A fishy spice market of epic proportions.
Indeed, having lived in this watery Garden of Eden for almost 40 years now, I feel a tinge of sadness for visiting anglers. I mean, with so many lakes and rivers, so many species of fish and so many unique opportunities, how in the world do you decide where to go?
Case in point: there are 100,000 lakes in Northwestern Ontario. One hundred thousand - that is more water than land - if you decided to fish a different lake every day, it would take you 274 years without a day off to cast a lure into each one of them.
Now, let's complicate your decision-making process even further. Among those one hundred thousand fish-filled, pristine bodies of water are the single largest concentration of lake trout lakes on Earth.
And the fish are all wild, red-fleshed, holy terrors - no need to artificially stock up here - that will eagerly bite a lure you cast or troll in the summer - or vertically jig through a hole in the ice in the winter.
Yet, it is nothing compared to the mind-boggling variety of choices you're offered if you're a walleye or muskie angler. Owing to a fortuitous combination of climate (growing degree days) and lake types (morphometry), Sunset Country represents the Heartland for both species of fish.
Indeed, on the walleye side of things, lakes like Rainy Lake, Lake of the Woods, Eagle Lake, Wabigoon Lake, Red Lake, Lac Seul, Vermilion Lake, and the Winnipeg River are known to anglers around the world. Yet, they're only the icing on a cake of lip-smacking delightfulness.
In fact, when folks contact me to recommend a Sunset Country walleye lake for their upcoming vacation I always tell them to think of Northwestern Ontario as a giant ice cream cone, with the well-known waters being the chopped nuts, cherries and sprinkles dusted on top.
The topping's decadently delicious, but so is the creamy, soft chocolate filling and the crunchy waffle cone. Those tens of thousands of slightly smaller lakes and rivers hidden just beneath the icing waiting for your tongue to savor and explore them.

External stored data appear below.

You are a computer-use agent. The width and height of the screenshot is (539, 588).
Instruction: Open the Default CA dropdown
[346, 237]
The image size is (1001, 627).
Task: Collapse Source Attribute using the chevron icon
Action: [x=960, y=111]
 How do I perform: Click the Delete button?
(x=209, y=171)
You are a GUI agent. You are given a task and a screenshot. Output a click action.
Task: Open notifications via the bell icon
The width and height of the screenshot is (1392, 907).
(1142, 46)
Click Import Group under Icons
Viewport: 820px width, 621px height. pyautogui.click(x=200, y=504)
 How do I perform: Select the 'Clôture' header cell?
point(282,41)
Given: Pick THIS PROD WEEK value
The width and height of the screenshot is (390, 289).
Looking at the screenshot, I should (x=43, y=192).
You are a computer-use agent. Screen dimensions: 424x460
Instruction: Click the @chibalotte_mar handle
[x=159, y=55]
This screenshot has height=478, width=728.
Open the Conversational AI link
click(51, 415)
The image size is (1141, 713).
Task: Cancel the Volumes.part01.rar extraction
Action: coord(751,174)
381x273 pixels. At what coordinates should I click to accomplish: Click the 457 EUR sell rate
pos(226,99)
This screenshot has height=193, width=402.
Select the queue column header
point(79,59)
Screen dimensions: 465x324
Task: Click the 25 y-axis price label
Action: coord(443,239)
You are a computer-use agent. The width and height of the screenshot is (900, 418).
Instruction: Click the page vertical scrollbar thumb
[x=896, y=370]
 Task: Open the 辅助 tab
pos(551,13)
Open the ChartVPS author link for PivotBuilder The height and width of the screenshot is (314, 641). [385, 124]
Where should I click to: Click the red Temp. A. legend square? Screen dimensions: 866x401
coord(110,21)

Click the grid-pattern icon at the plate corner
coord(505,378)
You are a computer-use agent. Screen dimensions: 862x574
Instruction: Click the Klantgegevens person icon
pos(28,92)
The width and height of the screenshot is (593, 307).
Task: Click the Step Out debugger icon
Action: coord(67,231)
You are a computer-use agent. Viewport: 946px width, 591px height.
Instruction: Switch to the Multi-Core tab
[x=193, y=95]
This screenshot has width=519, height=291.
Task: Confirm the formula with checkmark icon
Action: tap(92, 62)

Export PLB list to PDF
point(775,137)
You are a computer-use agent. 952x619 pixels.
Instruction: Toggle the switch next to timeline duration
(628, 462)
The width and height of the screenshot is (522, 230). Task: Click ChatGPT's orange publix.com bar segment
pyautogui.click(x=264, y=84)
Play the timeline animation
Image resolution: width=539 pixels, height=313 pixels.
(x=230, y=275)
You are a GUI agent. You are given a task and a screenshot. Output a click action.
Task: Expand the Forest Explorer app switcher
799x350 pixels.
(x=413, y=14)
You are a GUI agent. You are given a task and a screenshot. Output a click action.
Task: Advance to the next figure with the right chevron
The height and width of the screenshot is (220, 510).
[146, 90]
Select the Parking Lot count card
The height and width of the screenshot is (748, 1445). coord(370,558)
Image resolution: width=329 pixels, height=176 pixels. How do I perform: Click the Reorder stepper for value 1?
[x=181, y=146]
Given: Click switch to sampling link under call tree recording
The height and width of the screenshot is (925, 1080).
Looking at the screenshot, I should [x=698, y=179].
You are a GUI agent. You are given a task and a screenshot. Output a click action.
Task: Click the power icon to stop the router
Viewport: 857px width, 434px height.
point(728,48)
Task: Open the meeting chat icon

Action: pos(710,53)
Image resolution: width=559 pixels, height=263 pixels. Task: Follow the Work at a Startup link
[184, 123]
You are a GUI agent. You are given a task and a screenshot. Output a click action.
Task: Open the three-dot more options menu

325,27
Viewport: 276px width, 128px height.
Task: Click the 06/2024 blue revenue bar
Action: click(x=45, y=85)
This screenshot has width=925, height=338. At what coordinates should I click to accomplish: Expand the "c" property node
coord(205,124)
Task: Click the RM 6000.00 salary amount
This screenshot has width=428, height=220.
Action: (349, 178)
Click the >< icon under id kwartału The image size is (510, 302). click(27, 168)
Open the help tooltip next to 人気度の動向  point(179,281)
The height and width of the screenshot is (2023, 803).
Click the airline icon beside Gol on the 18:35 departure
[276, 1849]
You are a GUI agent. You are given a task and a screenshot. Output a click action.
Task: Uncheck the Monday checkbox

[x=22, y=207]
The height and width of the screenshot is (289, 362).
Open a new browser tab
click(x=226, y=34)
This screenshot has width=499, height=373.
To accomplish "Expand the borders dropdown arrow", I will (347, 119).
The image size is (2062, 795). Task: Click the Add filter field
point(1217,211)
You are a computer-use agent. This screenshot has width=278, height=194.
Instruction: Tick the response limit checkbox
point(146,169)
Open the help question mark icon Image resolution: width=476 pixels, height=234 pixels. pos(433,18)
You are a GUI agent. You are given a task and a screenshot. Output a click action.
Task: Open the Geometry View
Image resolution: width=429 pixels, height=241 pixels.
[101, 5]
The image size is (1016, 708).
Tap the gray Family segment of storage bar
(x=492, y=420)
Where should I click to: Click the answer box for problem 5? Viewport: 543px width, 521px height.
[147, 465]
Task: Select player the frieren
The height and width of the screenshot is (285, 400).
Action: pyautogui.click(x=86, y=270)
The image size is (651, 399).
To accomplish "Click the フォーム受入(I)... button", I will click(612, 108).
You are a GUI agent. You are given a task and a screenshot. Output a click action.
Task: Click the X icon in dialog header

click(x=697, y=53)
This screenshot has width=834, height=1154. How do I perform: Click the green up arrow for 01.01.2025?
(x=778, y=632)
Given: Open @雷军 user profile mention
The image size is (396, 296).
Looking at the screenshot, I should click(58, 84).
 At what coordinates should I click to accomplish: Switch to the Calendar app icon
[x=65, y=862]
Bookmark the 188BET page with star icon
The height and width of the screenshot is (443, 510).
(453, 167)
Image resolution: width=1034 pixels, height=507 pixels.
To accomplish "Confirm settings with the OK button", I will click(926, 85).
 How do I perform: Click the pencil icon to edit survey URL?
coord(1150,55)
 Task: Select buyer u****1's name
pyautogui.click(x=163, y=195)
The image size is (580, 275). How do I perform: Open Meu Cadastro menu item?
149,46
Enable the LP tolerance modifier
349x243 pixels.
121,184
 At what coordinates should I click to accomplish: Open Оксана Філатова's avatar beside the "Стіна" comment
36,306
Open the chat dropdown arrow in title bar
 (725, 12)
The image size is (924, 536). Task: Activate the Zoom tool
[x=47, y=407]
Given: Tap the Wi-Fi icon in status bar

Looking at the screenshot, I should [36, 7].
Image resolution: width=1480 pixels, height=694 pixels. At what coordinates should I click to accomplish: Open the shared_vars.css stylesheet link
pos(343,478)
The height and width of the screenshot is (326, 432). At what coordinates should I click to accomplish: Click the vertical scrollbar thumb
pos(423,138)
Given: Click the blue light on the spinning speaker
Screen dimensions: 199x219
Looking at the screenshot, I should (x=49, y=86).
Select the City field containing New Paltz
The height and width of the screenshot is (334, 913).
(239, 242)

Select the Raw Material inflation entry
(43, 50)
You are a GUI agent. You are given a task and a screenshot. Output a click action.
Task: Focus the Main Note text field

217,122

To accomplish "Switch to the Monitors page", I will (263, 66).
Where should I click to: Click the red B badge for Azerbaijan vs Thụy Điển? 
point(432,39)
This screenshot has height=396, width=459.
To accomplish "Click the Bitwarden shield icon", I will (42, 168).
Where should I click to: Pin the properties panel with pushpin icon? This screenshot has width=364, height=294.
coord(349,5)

You can drive to many of these walleye waters and fly-in lodges and outposts are the ultimate trips. There are over 400 outfitters from the borders with Minnesota and Manitoba all the way up to the Hudson Bay Lowlands. You also have your choice of three, four and five-star resorts, housekeeping cabins, campgrounds and outpost cabins that will tug at your heart for the rest of your life.
Indeed, I have it on good authority that the person who first said "the world is your oyster" was a walleye angler summing up the wondrous array of opportunities awaiting anglers in Northwestern Ontario's Sunset Country.
Or, wait a minute, was it was a muskie angler? For the fact of the matter remains, you will find no greater concentration of marquee muskie lakes and rivers than you will discover crammed into this magnificent corner of Northwestern Ontario.
Let me drop a couple of names to remind you: Rainy Lake, Lake of the Woods, Rowan Lake, Manitou Lake, Cedar Lake, Thaddeus Lake, Indian Lake, Eagle Lake, Wabigoon Lake, Lac Seul and the Winnipeg River. I bet more 30-, 40-, and near 50-pound fish are collectively caught in these lakes each year than in the rest of the world combined.
'Nuff said, right?
Heck no, for that would be a disservice to the countless lakes and rivers that offer outstanding fishing opportunities for speckled trout, northern pike, smallmouth bass, largemouth bass, yellow perch, whitefish, and black crappies.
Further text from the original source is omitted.